• Your assignment:
Give back the line that contains "This screenshot has height=752, width=1568." and every following line, exactly as they appear, through the end of the data.

Stored data entries:
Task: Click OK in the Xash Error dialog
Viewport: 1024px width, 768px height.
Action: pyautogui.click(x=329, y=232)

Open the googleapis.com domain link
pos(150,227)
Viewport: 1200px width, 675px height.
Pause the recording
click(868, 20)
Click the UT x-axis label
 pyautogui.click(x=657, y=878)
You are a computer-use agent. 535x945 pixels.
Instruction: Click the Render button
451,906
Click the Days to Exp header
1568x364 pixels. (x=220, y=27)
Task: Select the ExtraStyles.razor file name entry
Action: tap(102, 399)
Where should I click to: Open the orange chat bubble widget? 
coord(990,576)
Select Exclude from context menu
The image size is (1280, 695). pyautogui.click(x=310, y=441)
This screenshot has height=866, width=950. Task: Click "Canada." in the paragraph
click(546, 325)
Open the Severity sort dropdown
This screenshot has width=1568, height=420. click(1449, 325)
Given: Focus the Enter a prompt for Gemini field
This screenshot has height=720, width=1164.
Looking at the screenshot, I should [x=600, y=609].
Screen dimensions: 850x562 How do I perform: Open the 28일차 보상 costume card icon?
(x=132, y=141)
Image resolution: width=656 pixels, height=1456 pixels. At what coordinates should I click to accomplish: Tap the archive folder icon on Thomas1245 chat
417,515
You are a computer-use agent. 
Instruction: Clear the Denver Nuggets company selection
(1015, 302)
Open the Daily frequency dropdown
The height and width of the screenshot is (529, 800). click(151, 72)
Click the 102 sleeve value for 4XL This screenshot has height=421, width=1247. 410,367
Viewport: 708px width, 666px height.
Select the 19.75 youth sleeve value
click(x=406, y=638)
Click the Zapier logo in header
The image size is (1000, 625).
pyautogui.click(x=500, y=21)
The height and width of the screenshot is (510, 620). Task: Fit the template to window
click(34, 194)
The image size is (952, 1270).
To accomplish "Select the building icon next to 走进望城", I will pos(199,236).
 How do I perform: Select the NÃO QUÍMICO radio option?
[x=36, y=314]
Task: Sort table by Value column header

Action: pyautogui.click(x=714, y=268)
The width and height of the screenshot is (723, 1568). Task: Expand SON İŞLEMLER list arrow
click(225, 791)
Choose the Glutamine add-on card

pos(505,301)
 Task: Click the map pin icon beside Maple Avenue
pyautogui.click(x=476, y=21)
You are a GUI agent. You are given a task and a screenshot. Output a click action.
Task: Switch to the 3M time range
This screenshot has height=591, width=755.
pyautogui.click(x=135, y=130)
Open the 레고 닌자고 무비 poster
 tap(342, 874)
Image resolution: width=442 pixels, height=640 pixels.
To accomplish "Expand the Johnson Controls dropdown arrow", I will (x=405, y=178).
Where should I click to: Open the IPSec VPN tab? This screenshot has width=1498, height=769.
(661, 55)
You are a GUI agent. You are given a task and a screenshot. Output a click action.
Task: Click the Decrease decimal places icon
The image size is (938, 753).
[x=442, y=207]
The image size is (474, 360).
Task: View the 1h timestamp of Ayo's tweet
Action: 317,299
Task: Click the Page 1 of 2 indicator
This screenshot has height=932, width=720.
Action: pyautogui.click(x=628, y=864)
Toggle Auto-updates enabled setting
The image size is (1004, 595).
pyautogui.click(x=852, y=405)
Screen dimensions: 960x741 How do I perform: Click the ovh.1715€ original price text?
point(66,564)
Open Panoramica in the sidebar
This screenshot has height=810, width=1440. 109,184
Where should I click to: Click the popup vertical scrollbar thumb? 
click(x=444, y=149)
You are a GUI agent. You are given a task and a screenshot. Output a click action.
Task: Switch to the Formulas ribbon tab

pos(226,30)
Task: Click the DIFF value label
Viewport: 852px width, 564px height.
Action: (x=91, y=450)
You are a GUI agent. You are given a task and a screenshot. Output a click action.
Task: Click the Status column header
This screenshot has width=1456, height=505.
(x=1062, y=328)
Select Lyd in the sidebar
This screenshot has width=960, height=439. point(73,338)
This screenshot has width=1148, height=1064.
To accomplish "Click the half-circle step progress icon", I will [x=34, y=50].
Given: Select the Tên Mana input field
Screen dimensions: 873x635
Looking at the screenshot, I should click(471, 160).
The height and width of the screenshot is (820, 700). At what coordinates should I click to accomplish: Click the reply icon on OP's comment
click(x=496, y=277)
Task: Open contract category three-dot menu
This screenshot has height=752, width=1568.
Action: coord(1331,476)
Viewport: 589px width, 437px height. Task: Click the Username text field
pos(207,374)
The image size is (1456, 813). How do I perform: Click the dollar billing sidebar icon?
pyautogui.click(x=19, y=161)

• Response for this exercise:
This screenshot has height=752, width=1568.
Action: coord(1331,476)
Viewport: 589px width, 437px height. Task: Click the Username text field
pos(207,374)
The image size is (1456, 813). How do I perform: Click the dollar billing sidebar icon?
pyautogui.click(x=19, y=161)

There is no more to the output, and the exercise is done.